Herein we present novel Raman spectroscopic studies carried out for polyselenophene ( PSe ), poly(3,4‐ethylenedioxyselenophene) ( PEDOS ), and alkyl‐substituted poly(alkyl‐3,4‐ethylenedioxyselenophene) ( PEDOS ‐ C n : n =2, 8, and 12) homologues. These spectroscopic data are combined with morphological and structural analysis techniques, such as AFM, and DFT simulations. An investigation into the extent of π‐conjugation in PSe is presented by comparing its spectral signatures with those of a homologous series of oligoselenophenes. Our experimental data suggest that π‐conjugation in the PSe backbone extends to more than six selenophene units. The incorporation of ethylenedioxy (EDO) groups in PEDOS results in a more complex spectrum and a downshift of the CC/CC stretching vibration (or effective conjugation coordinate (ECC) mode); this provides evidence for an improvement in the π‐conjugational properties along the PSe backbone upon EDO substitution. The dispersity of π‐conjugation lengths in different PEDOS samples obtained through different synthetic routes is evaluated as a function of different structural factors.

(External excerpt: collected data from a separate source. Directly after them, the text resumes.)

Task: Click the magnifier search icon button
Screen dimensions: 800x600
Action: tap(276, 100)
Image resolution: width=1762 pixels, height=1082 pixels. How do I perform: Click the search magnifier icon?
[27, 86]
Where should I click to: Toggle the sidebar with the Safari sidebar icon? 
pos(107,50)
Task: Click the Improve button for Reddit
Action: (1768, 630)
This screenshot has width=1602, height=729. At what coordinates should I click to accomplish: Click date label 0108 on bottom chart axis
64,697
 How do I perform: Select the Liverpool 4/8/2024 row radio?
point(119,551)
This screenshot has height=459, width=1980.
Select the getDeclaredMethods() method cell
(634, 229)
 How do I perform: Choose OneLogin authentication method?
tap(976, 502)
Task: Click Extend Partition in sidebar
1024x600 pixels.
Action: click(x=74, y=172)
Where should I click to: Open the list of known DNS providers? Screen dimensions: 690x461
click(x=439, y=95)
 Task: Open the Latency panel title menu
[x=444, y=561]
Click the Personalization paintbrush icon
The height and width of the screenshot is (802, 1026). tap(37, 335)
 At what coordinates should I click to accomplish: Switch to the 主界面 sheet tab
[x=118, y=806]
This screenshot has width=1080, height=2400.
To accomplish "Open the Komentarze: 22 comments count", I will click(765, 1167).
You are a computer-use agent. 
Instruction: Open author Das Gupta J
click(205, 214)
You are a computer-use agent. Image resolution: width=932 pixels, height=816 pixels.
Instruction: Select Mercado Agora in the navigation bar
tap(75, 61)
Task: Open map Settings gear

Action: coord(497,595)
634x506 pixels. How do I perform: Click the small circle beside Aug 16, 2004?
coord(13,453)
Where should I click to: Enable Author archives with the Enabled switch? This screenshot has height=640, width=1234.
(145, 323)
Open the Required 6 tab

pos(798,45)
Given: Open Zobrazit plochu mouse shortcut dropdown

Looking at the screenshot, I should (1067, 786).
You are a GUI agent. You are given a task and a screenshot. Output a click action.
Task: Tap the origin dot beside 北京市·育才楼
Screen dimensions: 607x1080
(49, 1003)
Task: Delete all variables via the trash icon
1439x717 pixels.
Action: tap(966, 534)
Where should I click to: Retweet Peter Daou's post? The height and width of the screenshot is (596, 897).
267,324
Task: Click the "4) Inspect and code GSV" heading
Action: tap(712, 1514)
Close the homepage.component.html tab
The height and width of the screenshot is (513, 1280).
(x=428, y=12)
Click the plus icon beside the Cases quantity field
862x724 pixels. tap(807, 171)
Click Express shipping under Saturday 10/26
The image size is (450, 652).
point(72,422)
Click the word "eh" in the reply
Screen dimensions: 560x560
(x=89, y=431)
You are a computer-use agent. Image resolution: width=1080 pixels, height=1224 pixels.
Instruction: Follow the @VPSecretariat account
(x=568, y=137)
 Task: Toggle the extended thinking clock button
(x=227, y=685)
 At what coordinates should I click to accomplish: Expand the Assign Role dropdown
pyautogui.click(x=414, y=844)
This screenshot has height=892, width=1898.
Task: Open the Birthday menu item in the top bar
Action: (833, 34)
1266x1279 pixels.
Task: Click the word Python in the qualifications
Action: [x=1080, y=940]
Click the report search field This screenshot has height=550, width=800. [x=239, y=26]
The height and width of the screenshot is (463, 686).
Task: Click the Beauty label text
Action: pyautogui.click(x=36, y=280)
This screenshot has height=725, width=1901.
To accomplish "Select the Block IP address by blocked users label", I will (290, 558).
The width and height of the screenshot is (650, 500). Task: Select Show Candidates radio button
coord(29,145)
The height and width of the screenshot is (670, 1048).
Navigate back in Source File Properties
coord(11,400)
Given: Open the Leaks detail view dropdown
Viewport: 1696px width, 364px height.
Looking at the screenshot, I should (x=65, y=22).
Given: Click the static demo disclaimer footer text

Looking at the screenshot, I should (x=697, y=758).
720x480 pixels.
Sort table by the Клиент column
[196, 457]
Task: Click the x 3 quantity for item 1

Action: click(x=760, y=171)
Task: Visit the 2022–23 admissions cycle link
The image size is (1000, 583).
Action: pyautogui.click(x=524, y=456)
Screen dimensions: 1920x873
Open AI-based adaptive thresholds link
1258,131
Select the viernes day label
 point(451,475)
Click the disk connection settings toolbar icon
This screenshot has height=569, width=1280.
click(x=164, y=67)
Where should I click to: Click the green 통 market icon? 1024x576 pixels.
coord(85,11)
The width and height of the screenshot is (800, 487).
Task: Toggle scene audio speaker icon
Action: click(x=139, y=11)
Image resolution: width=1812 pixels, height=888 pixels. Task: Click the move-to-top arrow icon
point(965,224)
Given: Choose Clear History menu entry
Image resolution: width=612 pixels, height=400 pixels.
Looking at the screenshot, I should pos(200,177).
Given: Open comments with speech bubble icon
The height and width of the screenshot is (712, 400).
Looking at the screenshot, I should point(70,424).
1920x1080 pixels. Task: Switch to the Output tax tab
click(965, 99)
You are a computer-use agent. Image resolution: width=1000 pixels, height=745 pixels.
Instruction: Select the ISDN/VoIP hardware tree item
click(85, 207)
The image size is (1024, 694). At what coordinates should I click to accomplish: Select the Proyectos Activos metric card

Finally, we present experimental evidence that the insertion of alkyl chains into the EDO units slightly impacts on the π‐conjugational properties of the PEDOS backbone in the non‐annealed samples (with an improved π‐electron delocalization found in PEDOS ‐ C8 ), but moderately affects the degree of molecular order of polymer films upon thermal annealing.